Bunch vs senpai Freud : Mengapa Manusia Suka Seni?

Tari Nora, Klonghae Floating Market (Juli, 2017)

Kalau kata Bunch (Buletin psikologi yang kalau terbit di rebutin satu fakultas) sih, karena seni ntu baik untuk kemakmuran well-being manusia dalam menghadapi kehidupan sehari-hari.

Kalau kata nya si Bunch lagi, seni juga ampuh untuk mengurangi stres akibat kelelahan disebabkan kesibukan dan rutinitas yang syarat tekanan. "Art Theraphy" adalah salah satu metode terapeutik dari pembuatan seni dalam hubungan profesional antara orang yang mengalami penyakit, trauma atau kesulitan hidup, dan oleh orang-orang yang mencari pengembangan diri, yes, Art Theraphy menjadi salah satu temuan mutakhir bagi bangsa Eropa di abad 20-an.

ini Bunch
Ada banyak jenis Art Theraphy yang tanpa sadar kita lakukan setiap harinya, mulai dari nongkrongin film conjuring di bioskop sampe hantunya viral, ngukir-ngukir nama di tembok tempat wisata (-_-), nyoret nyoret tangan pas dosen lagi pidato depan kelas, nyanyi atau siul siulan sendiri di kamar mandi, nulis puisi buat dikirim ke manding kampus biar doi nangkep ntu maksud hati *ceila* atau ikutan kelas nari jaipongan sambil baca komik Konan edisi nangkep maling sandal dan nge-band ala ala biar di taksir geng chirlider sekolahan.
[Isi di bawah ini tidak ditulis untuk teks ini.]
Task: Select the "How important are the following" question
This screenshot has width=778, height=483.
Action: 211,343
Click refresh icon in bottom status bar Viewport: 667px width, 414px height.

Semuanya, agar (katanya) kita tetap sehat karena punya wadah buat mengekspresikan diri.

Meskipun senpai Freud dengan Armchair Theory (teori yang ditemukan lewat duduk merenung dengan tangan menopang dagu *kata mas ivan) nya mengatakan, bahwa seni adalah bentuk defense mechanism manusia terhadap dorongan Eros (sex) mereka yang tidak terpenuhi, dan ia memberinya nama 'sublimation'. Terimakasih senpai, untuk pemaparannya yang tidak pernah tidak kontroversional.

Well, biarkan Bunch dan Senpai Freud berdebat hingga lelah dengan sendirinya, sementara kita duduk manis menikmati matahari terbenam sambil bergumam "Tuhan, makasi yaa, untuk dunia yang penuh dengan pola, warna dan rasa, untuk setiap karakter dan watak manusia yang lagi-lagi membuat kami tidak mampu melawan ke-Maha Kuasa-an Mu, untuk setiap seni yang mewakili ke-Maha Tinggi-an Mu dan ketidak ada apa-apa-nya kami yang memang adalah ciptaan-Mu".